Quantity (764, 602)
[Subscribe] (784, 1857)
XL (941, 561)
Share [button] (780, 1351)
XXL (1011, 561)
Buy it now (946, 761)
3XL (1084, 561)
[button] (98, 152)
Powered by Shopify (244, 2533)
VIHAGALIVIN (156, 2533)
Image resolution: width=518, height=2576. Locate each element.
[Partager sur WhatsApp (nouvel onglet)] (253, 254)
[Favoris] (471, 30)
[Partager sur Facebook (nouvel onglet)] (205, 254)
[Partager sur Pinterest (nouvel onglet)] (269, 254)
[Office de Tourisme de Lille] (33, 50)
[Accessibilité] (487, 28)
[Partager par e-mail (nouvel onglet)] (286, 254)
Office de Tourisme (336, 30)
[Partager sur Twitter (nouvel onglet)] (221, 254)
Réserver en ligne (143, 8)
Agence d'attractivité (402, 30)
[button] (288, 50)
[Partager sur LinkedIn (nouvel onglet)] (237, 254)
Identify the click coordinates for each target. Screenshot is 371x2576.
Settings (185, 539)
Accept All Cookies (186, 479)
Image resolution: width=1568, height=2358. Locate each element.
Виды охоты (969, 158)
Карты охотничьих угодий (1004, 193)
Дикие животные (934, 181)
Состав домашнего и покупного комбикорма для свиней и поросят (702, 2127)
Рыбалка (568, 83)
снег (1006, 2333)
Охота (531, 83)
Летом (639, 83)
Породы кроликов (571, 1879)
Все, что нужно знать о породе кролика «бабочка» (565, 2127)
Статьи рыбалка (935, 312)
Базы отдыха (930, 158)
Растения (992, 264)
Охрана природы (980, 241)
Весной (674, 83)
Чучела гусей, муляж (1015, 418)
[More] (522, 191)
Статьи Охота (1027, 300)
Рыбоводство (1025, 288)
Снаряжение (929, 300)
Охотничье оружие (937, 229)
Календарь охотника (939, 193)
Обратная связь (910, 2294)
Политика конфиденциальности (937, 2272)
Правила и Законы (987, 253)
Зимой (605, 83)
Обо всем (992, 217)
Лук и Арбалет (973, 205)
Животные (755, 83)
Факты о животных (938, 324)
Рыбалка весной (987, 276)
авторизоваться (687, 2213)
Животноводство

---------------

» What the exercise asks
Print exactly, and only, the lines from the line that contains "Лук и Арбалет (973, 205)" through the last line of the records.

» The completed task
Лук и Арбалет (973, 205)
Животные (755, 83)
Факты о животных (938, 324)
Рыбалка весной (987, 276)
авторизоваться (687, 2213)
Животноводство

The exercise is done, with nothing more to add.